*** Dataset extract Section Begins ***
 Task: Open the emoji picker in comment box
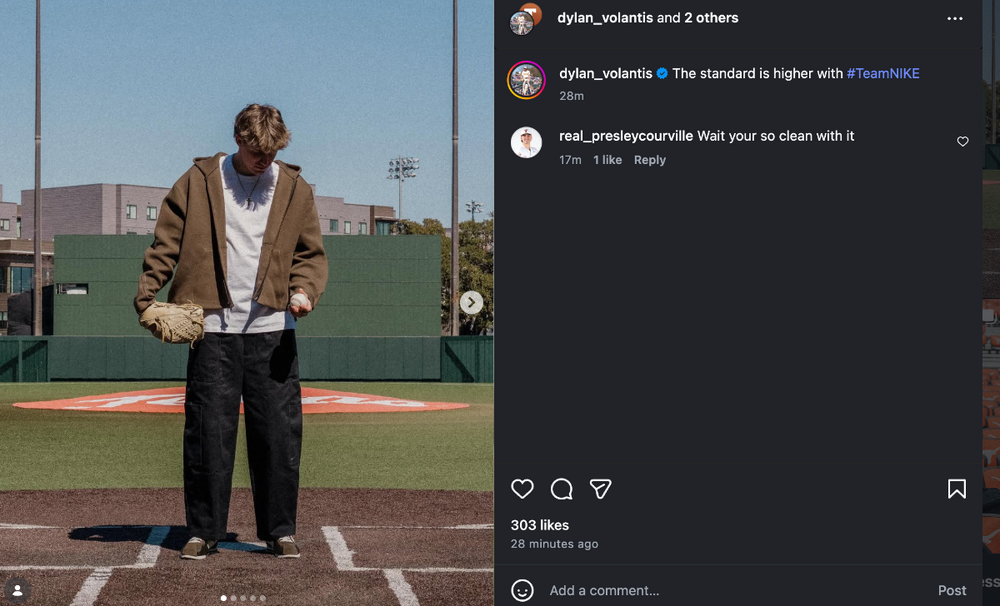point(522,590)
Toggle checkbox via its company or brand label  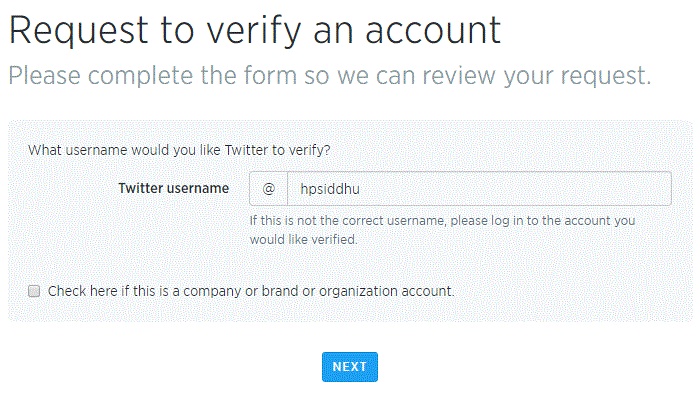coord(251,291)
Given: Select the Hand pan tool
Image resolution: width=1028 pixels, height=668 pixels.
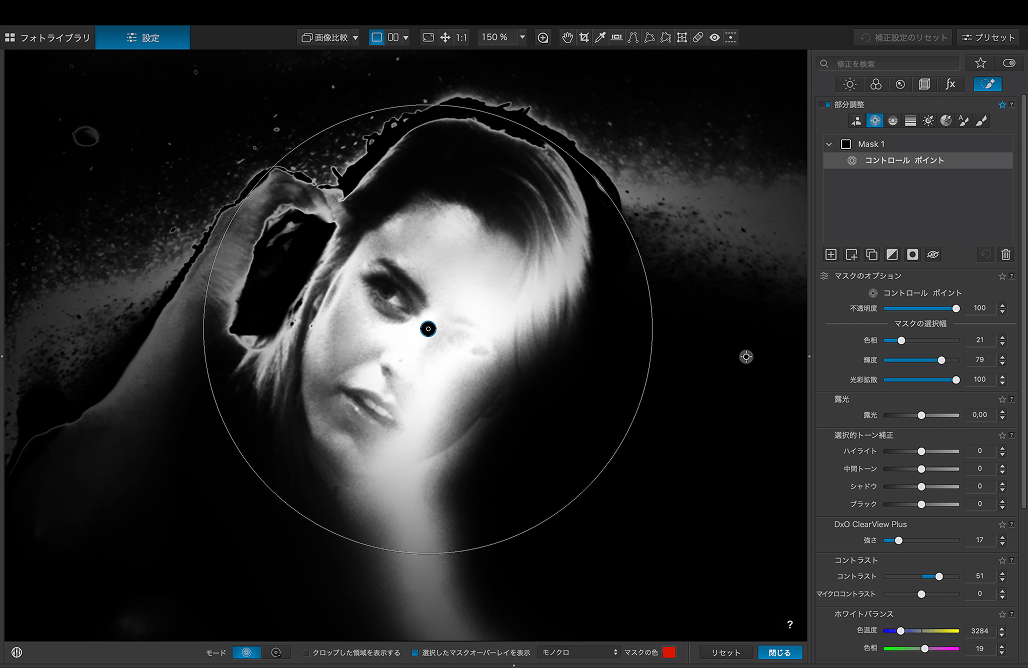Looking at the screenshot, I should [567, 37].
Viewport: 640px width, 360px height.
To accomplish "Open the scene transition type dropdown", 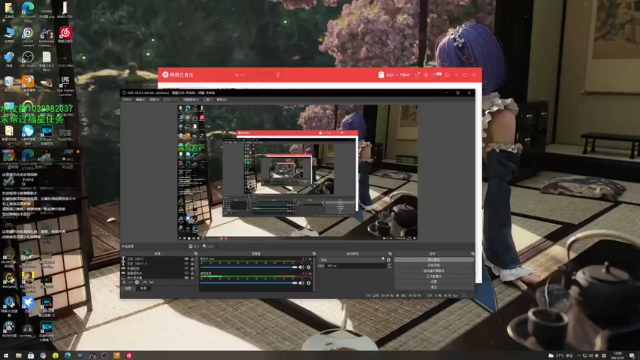I will [353, 260].
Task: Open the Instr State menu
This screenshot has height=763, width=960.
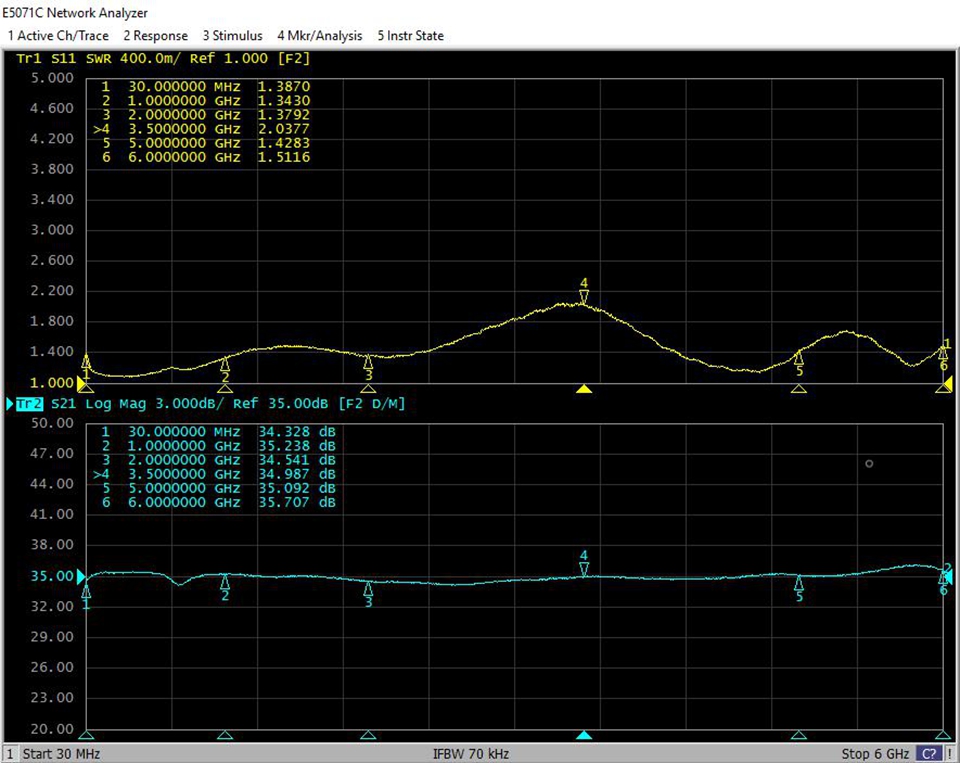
*** Dataset extract Section Ends ***
Activity ▸ What the answer must hold is the exact text of every line from the one containing "Task: Open the Instr State menu" through the end of the data, minus any pictures.

Response to the exercise ▸
Task: Open the Instr State menu
This screenshot has height=763, width=960.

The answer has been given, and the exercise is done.